CHALLENGE:
Please rewrite the entries from the line with "This screenshot has width=854, height=212." to the line with "coord(71,448)", switching every "GUI agent" to "interface agent" and leaving all else unchanged.

TASK MATERIAL start

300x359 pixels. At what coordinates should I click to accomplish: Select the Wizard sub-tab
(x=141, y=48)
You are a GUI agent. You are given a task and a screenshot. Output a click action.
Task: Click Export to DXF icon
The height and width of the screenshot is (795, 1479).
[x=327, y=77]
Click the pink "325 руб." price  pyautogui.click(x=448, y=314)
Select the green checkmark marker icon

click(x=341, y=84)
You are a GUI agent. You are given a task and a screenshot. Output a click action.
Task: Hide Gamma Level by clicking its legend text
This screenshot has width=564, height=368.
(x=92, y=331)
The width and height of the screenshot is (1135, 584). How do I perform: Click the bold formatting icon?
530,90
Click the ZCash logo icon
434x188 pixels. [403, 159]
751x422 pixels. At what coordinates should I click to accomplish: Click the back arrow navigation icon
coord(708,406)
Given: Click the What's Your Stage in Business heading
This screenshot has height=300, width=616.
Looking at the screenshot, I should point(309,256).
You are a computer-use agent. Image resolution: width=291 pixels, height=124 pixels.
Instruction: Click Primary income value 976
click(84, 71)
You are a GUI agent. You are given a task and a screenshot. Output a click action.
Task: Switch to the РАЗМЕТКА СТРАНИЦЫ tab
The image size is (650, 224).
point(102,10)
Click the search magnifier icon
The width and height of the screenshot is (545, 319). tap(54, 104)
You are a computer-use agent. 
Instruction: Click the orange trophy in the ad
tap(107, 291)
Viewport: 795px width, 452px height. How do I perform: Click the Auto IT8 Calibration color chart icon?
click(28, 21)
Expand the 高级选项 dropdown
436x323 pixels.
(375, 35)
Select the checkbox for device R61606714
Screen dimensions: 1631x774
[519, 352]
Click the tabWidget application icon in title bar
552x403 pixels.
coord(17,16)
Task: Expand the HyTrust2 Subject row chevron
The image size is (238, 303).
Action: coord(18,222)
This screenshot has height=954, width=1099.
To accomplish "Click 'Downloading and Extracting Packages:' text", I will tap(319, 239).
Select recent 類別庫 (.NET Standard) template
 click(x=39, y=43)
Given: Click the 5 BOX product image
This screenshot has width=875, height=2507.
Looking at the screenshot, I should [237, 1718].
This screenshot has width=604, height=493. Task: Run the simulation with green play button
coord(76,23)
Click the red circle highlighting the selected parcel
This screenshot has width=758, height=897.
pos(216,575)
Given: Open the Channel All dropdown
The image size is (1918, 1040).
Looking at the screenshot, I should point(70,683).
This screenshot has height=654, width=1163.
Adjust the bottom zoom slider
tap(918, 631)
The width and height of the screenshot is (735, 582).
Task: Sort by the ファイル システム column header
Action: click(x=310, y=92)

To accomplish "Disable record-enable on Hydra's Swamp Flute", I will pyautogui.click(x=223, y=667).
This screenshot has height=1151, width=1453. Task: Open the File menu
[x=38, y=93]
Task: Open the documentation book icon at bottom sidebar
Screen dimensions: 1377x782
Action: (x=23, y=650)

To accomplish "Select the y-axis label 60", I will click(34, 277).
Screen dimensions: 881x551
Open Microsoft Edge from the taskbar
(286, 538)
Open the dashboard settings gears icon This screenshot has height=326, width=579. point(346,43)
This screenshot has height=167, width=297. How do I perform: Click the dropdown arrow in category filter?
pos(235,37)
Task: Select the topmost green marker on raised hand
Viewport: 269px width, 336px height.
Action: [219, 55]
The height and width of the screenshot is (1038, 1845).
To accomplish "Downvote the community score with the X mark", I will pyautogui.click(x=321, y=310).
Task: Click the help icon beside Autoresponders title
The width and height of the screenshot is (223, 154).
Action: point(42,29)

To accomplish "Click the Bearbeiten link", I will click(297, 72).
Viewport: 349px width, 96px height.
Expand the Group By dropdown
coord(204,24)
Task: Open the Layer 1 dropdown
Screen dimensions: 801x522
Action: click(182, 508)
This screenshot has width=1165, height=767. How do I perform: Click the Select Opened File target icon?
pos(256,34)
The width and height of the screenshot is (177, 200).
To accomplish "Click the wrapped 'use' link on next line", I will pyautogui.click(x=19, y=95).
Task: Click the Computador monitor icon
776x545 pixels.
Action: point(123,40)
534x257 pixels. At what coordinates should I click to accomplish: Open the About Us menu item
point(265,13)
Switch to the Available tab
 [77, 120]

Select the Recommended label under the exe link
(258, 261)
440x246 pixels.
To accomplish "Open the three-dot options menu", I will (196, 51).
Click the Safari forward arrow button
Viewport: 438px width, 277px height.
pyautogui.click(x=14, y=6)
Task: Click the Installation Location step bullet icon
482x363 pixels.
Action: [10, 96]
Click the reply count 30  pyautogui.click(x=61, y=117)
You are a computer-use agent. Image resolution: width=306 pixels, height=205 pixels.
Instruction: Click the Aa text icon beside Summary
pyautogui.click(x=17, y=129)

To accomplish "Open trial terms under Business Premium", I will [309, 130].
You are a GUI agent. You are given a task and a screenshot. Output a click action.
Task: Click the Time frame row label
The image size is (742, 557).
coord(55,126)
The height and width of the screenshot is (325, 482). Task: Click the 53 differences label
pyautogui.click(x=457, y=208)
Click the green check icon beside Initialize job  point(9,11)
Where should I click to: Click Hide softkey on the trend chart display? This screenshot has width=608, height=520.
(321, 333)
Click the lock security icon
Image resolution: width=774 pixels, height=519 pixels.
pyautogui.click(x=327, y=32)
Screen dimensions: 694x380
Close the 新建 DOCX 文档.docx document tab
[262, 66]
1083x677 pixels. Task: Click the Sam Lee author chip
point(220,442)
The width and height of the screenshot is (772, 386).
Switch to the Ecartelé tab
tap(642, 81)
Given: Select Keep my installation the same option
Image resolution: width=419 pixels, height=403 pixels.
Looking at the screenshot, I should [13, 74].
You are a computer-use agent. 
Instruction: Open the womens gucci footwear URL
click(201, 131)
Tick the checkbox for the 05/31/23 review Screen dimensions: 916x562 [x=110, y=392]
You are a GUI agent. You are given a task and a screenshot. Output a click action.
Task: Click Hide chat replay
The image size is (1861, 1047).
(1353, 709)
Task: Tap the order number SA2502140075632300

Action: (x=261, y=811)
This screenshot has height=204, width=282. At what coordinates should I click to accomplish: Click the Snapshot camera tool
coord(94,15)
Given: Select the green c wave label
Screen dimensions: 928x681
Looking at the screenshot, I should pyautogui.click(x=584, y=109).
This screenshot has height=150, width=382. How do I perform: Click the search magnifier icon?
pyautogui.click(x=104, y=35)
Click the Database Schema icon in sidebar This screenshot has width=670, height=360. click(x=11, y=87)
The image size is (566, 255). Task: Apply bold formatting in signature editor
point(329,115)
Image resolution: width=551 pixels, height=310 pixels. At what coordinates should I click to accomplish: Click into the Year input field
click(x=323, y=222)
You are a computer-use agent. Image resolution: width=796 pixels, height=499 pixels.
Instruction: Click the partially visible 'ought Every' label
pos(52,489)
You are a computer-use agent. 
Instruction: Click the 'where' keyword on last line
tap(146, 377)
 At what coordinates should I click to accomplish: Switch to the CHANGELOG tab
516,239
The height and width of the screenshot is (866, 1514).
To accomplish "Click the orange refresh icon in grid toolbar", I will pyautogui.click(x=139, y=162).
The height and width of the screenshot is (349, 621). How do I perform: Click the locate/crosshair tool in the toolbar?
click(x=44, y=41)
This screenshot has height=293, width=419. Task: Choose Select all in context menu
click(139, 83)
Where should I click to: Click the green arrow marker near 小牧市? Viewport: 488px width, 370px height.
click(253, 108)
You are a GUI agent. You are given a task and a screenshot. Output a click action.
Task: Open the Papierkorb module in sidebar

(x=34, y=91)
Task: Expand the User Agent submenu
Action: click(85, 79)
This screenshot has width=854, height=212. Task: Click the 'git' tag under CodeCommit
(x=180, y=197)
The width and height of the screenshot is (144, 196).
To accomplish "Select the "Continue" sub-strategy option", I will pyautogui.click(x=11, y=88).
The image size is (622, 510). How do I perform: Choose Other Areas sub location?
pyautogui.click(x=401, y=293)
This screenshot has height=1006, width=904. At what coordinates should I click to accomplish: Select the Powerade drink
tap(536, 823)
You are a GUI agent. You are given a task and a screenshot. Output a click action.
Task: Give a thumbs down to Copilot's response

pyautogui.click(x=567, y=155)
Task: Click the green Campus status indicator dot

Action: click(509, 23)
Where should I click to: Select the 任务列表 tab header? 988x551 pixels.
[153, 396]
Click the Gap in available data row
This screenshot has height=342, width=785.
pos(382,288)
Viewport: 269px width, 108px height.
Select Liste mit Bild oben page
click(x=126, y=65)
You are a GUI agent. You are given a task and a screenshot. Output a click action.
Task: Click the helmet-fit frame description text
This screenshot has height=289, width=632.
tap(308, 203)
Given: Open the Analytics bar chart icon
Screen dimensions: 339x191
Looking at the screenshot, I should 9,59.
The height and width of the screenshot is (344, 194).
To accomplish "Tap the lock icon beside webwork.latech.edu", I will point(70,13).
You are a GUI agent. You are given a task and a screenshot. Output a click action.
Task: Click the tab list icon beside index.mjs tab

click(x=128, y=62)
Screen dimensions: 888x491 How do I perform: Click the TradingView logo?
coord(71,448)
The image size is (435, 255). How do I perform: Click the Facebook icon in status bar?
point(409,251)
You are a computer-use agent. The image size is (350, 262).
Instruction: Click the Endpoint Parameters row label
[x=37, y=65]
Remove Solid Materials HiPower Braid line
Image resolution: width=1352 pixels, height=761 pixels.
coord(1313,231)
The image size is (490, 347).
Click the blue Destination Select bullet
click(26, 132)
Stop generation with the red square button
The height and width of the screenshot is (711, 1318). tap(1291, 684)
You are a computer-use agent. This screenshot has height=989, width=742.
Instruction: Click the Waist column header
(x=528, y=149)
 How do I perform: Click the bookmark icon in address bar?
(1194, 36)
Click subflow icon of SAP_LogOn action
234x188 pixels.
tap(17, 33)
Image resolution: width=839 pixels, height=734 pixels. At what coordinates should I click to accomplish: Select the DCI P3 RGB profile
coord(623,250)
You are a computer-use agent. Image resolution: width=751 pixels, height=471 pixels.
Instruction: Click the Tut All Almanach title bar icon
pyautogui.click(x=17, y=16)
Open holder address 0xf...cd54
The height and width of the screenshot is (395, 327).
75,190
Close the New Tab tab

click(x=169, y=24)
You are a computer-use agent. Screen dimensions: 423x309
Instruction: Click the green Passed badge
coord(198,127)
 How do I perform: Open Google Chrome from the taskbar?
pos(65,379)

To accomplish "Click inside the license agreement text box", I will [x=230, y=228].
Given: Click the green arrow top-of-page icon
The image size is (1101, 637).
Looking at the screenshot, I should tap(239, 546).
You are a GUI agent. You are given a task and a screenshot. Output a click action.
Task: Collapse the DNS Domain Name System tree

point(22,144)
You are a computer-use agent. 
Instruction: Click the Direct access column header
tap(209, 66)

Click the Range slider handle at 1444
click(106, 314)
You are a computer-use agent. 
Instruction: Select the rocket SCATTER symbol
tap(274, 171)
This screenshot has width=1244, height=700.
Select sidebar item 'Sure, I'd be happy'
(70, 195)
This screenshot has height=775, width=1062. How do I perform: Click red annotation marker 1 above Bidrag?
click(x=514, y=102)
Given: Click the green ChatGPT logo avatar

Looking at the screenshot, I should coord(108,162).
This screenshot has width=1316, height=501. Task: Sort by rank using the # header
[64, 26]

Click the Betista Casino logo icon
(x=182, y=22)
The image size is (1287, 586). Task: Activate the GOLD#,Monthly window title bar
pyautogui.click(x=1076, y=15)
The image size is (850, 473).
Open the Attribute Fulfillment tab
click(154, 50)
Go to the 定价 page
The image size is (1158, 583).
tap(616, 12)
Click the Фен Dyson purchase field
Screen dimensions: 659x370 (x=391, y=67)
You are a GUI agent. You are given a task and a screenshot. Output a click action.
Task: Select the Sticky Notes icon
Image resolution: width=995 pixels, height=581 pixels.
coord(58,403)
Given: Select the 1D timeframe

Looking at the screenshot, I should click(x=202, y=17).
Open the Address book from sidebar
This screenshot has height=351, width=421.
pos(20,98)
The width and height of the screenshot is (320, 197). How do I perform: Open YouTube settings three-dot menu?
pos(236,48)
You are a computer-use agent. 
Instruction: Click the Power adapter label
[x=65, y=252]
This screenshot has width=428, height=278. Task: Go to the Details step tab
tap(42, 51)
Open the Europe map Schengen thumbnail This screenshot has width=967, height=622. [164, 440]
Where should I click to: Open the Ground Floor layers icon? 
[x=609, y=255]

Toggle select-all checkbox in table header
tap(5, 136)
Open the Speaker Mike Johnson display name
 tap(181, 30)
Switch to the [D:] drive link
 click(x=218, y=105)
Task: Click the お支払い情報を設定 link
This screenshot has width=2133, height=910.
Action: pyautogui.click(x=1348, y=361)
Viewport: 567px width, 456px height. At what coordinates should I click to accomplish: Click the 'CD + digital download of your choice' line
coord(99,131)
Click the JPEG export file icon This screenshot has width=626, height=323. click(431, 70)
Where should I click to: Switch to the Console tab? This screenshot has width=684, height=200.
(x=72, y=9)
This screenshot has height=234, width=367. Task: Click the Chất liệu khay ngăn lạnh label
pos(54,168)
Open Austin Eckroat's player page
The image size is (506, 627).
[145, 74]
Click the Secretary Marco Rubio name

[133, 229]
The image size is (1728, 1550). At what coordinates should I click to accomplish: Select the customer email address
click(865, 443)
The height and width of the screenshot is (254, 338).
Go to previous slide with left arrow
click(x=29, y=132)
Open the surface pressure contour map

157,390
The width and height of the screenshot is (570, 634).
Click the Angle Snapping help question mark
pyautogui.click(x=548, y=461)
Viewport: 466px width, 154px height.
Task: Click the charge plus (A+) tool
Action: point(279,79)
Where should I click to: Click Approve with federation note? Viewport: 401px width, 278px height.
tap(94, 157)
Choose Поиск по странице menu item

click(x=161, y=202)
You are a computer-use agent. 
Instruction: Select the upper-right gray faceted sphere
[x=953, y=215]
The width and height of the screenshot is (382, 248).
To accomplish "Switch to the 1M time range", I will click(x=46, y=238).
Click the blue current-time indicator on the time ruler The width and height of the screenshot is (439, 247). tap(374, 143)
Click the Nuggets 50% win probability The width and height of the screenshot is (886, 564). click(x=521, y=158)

TASK MATERIAL end

FINAL RESULT:
This screenshot has width=854, height=212. Task: Click the 'git' tag under CodeCommit
(x=180, y=197)
The width and height of the screenshot is (144, 196).
To accomplish "Select the "Continue" sub-strategy option", I will pyautogui.click(x=11, y=88).
The image size is (622, 510). How do I perform: Choose Other Areas sub location?
pyautogui.click(x=401, y=293)
This screenshot has height=1006, width=904. At what coordinates should I click to accomplish: Select the Powerade drink
tap(536, 823)
You are a interface agent. You are given a task and a screenshot. Output a click action.
Task: Give a thumbs down to Copilot's response

pyautogui.click(x=567, y=155)
Task: Click the green Campus status indicator dot

Action: click(509, 23)
Where should I click to: Select the 任务列表 tab header? 988x551 pixels.
[153, 396]
Click the Gap in available data row
This screenshot has height=342, width=785.
pos(382,288)
Viewport: 269px width, 108px height.
Select Liste mit Bild oben page
click(x=126, y=65)
You are a interface agent. You are given a task and a screenshot. Output a click action.
Task: Click the helmet-fit frame description text
This screenshot has height=289, width=632.
tap(308, 203)
Given: Open the Analytics bar chart icon
Screen dimensions: 339x191
Looking at the screenshot, I should 9,59.
The height and width of the screenshot is (344, 194).
To accomplish "Tap the lock icon beside webwork.latech.edu", I will point(70,13).
You are a interface agent. You are given a task and a screenshot. Output a click action.
Task: Click the tab list icon beside index.mjs tab

click(x=128, y=62)
Screen dimensions: 888x491 How do I perform: Click the TradingView logo?
coord(71,448)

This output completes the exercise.